> **Exercise instructions**: A line below contains "The image size is (1344, 896).", and a later one contains "The height and width of the screenshot is (825, 1456).". Repeat both, with every line between them, exactly.

> **Data listing**:

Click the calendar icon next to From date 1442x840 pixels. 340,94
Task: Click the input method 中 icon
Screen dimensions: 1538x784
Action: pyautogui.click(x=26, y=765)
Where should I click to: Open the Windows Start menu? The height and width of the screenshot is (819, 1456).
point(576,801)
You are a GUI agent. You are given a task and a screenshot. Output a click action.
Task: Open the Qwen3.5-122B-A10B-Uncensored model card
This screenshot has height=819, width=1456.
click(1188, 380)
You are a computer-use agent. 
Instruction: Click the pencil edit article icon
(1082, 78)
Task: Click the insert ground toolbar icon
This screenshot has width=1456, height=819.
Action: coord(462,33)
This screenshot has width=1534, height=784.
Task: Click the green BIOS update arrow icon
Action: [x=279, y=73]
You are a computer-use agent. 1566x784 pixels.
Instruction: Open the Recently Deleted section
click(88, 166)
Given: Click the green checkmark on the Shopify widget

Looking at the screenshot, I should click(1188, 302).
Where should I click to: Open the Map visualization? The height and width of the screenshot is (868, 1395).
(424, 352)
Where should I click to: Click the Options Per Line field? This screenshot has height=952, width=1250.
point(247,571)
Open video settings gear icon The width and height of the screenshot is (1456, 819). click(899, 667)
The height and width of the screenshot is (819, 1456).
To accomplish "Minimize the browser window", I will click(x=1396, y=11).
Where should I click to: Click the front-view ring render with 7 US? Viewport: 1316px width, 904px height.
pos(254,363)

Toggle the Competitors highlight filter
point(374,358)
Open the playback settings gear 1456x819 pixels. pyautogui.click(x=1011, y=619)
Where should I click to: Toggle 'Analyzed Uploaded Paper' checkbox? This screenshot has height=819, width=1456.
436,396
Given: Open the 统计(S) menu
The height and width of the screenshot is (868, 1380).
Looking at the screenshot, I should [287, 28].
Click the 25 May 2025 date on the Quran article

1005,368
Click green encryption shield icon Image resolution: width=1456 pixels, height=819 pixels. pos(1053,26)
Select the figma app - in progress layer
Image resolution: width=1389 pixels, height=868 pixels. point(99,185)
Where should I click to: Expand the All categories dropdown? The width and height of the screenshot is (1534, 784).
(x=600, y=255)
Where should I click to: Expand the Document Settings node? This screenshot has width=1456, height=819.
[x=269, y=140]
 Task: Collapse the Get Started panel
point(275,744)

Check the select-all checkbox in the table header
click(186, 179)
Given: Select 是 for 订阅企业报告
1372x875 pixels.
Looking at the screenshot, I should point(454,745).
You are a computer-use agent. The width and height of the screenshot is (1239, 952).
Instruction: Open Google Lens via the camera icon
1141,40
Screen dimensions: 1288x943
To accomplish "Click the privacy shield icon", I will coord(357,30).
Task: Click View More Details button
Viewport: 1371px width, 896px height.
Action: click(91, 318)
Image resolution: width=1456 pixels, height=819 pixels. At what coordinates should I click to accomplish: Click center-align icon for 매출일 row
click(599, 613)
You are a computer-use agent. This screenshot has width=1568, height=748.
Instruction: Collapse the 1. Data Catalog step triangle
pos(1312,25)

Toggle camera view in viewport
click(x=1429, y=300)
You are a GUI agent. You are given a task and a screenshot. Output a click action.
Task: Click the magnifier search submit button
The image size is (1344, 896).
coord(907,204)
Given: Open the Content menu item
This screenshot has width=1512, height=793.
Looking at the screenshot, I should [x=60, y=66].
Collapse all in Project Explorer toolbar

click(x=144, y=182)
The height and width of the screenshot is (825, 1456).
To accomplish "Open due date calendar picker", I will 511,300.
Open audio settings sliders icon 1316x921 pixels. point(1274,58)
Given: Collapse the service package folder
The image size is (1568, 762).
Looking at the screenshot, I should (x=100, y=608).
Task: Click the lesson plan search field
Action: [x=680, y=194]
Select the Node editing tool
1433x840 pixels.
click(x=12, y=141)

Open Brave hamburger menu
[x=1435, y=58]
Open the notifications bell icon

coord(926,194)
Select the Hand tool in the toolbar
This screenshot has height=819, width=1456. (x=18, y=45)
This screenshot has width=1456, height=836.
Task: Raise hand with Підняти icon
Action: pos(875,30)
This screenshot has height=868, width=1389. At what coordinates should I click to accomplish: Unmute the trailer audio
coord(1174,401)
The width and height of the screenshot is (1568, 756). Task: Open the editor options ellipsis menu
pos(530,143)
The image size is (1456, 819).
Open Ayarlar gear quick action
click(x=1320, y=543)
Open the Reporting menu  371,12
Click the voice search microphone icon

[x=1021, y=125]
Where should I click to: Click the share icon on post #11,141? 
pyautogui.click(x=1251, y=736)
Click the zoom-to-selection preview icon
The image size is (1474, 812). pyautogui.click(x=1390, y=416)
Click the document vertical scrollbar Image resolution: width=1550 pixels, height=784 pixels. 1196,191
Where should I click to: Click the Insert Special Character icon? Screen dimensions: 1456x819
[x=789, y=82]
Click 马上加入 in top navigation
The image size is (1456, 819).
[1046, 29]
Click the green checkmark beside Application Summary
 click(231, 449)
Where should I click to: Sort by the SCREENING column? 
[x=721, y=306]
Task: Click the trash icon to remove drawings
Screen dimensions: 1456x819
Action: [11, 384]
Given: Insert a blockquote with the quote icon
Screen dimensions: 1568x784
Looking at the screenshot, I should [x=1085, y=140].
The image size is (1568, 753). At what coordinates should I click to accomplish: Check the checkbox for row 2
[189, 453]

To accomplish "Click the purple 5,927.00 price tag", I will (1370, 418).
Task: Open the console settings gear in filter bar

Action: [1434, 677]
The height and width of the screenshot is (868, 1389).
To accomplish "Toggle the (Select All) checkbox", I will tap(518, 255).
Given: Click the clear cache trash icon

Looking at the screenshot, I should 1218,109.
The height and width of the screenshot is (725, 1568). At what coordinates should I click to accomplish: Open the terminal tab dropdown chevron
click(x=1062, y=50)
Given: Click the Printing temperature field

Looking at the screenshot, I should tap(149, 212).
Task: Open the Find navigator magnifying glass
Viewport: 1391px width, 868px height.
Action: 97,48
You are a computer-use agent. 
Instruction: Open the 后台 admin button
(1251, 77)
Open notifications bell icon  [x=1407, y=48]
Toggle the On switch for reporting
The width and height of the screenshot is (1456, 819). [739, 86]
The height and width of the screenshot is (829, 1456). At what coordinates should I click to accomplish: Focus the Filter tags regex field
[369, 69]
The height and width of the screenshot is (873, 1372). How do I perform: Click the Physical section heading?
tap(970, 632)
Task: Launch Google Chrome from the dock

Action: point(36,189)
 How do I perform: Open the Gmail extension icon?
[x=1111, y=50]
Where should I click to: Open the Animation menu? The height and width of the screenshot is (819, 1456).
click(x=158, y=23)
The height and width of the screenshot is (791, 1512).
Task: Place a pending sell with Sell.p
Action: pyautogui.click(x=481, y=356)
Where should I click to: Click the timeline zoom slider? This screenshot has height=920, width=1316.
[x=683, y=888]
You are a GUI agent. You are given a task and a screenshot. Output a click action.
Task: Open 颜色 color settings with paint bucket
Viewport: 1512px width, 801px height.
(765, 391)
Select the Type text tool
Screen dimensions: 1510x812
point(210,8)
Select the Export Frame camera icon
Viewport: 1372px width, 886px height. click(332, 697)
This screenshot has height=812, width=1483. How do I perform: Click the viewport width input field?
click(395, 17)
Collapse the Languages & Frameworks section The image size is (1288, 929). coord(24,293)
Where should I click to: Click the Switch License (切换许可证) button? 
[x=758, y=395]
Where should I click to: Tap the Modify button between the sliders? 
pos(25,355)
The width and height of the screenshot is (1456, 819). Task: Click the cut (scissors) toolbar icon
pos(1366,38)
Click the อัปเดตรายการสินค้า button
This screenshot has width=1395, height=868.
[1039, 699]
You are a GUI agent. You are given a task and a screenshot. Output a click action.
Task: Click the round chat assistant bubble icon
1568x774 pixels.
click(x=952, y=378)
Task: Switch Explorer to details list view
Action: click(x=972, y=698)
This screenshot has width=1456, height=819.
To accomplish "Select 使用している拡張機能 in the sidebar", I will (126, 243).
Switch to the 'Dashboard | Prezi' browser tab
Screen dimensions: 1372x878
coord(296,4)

> **Result of this task**:
The image size is (1344, 896).
coord(907,204)
Given: Open the Content menu item
This screenshot has width=1512, height=793.
Looking at the screenshot, I should [x=60, y=66].
Collapse all in Project Explorer toolbar

click(x=144, y=182)
The height and width of the screenshot is (825, 1456).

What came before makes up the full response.